血尿、それは突然に
※タイトルから分かる通り汚い話なので自己責任で。
最初に違和感を覚えたのはある夏の日のトイレだった。
いつも通りパンツをおろし、いつも通り排尿する。
もう終わろうかという時に下腹部にきゅーっとした感覚が走った。
痛みはないがまるで内蔵を軽く掴まれたような、くすぐったい感覚である。
初めての感覚に戸惑いを覚えたが、ちょうどその時、生理が近かったので、それの前兆でお腹の調子が悪いのかと解釈した。
その次の日、トイレをしてティッシュで拭うとうっすら血が付いている。
パンツは汚れてなかったのでそのまま取り急ぎナプキンを取り付け(これはまったくの余談だが、パンツのことをパンティと呼ぶやつは高確率でおっさんである)事なきを得た。
しかしその何時間たっても一向に出血していない。
これはおかしい。
しかもなんだかトイレが近い気がする。
トイレにいって、部屋に戻ってきたら既にトイレに行きたい。下手したらパンツを上げた瞬間トイレに行きたい。ここトイレなのに。
そして排尿のたびに起きるお腹のきゅーっとした感覚は収まらない。
婦人科系の病気だったら怖いとネットで調べた結果、どうやら膀胱炎っぽいことが判明。
なるほどあの血も生理ではなく血尿だったのか。私の中で血尿というものはおっさんのイメージだったのでややショックを受けた。ぜひ芸能界は血尿アイドルというようなジャンルをつくってこのイメージを払拭してほしい。なんなら私がパイオニアになっても構わない。

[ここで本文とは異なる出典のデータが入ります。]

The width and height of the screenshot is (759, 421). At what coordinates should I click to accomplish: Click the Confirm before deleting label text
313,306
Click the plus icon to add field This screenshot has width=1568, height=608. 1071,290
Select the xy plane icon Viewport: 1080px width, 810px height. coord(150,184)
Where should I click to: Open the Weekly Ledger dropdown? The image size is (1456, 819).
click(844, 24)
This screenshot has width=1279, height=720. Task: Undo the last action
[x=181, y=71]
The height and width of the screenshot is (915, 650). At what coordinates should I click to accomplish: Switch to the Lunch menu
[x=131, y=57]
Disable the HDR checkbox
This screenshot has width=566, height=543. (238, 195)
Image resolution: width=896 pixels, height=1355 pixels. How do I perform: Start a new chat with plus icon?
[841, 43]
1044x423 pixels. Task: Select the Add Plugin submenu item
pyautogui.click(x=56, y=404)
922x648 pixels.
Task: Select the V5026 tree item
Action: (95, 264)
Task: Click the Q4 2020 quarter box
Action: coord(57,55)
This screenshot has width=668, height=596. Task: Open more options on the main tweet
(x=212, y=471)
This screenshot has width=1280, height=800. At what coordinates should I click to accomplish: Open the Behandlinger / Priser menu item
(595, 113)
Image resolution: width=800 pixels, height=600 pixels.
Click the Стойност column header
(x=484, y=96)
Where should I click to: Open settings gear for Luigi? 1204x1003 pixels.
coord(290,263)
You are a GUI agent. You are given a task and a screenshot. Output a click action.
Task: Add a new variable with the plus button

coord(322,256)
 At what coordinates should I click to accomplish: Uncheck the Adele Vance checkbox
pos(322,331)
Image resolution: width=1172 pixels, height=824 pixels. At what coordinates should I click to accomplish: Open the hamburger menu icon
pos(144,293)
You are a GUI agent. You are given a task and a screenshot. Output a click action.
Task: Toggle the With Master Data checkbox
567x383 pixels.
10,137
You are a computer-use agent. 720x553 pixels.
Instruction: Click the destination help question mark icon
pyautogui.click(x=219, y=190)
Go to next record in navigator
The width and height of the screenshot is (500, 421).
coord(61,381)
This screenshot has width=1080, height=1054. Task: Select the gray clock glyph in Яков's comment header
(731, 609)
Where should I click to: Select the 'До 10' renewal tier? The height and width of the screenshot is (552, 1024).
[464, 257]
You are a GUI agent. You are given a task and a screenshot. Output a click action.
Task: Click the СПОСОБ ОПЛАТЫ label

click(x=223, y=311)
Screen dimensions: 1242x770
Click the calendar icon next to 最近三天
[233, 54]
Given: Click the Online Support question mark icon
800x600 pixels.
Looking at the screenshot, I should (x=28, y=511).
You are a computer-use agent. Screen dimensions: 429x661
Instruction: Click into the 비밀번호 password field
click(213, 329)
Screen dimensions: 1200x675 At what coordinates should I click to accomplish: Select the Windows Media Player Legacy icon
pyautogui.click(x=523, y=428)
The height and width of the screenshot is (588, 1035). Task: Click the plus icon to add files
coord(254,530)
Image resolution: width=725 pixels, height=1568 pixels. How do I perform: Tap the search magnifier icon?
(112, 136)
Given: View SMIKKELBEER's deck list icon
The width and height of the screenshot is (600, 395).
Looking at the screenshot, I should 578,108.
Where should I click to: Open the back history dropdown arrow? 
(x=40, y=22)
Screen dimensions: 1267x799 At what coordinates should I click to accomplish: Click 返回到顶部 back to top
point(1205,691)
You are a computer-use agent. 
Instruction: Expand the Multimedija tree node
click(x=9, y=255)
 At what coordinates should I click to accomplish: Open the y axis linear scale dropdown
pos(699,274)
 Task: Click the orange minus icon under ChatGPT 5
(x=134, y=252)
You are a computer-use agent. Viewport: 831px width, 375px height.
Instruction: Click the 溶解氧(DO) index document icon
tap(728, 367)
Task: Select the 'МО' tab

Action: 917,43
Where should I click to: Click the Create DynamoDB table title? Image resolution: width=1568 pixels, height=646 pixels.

しかしそれが判明したのは23時頃。当然近くに空いてる病院などない。
水を飲んで菌を排出することが効果的!と書かれたページに縋りながら水をがぶ飲みした結果、尿意が酷くなった。騙された。
痛みはないのが幸いであったがトイレから離れられないのはつらい。
夜中に何度も起きてトイレに行く。
土下座の状態で高めのクッションに頭をのせる(猫のごめん寝のようなポーズ)と尿意が少しおさまるというもう二度と使わないライフハックを手に入れる。しかしそれでも眠れない。
時々出る血尿に不安を感じながらこれ以上症状が進まないよう祈りながら朝を迎えた。
朝。
とりあえず景気付けにシャドバのグランプリで4勝して気持ちよくなってから近くの内科に駆け込んだ。
受付の美人なお姉さんにしどろもどろながらも症状を説明すると、痛みはないかと心配されてアドを得た。なおここでは病気になっている時点でディスアドであるという点については考慮しないものとする。
「ではこれに尿を取ってくださいね〜」
渡された検尿コップに尿を注ぐと色がグロい。錆びた鉄みたいな色をしている上に血の塊みたいなのが混じっている。
検尿置き場にゾン尿(注釈:ゾンビの尿のようなもの。ゾンビが排泄するかは定かではない)を提出しなければならないという辱め。これにはドMの私も興奮を通り越して死にたくなった。
診察室に呼ばれて、お医者さんの立派な髭をガン見しながら問診を受けた。
正直問診中も尿意のせいで話はほとんど聞いてなかったが、気がつくと髭医者にここら辺ズキズキしない?と声をかけられながら腰を殴られていた。なんで?
出血性膀胱炎と診断を受け、もし酷くなるようだったら別の病気の可能性あるから泌尿器科行った方がいいという言葉を背に診察室を出た。
待合室に戻ると、待たされてキレ気味のお爺さんに、さっきの美しく優しいお姉さんが同じくキレ気味で対応してて漏らしそうになるが、ここはかろうじて耐え。
しかし、薬局にトイレがないという追撃を受ける。この歳になって薬局内で漏らすのがマシか、外で漏らすのがマシか、真剣に考えることになるとは思わなかった。
なんとか帰宅し、処方された薬を飲むと、半日も経たずに異常な尿意は治まって血尿も出なくなった。お腹の感覚も消えた。
医学の進歩に圧倒的感謝。
膀胱炎になったはっきりとした原因は分からないが、この一連の出来事が起きる前、風邪にかかり発熱鼻水咳のトリプルコンボをくらって3日ほど寝込んでいたので免疫力が下がっていたものと思われる。
膀胱炎ってわりとギャグ的に扱われることが多い病気だけれど、普通にきつかったし、何もない日だったからよかったものの外せない用事が入ってたらと思うと普通にゾッとした。
みんな身体は大事にしてくれよな。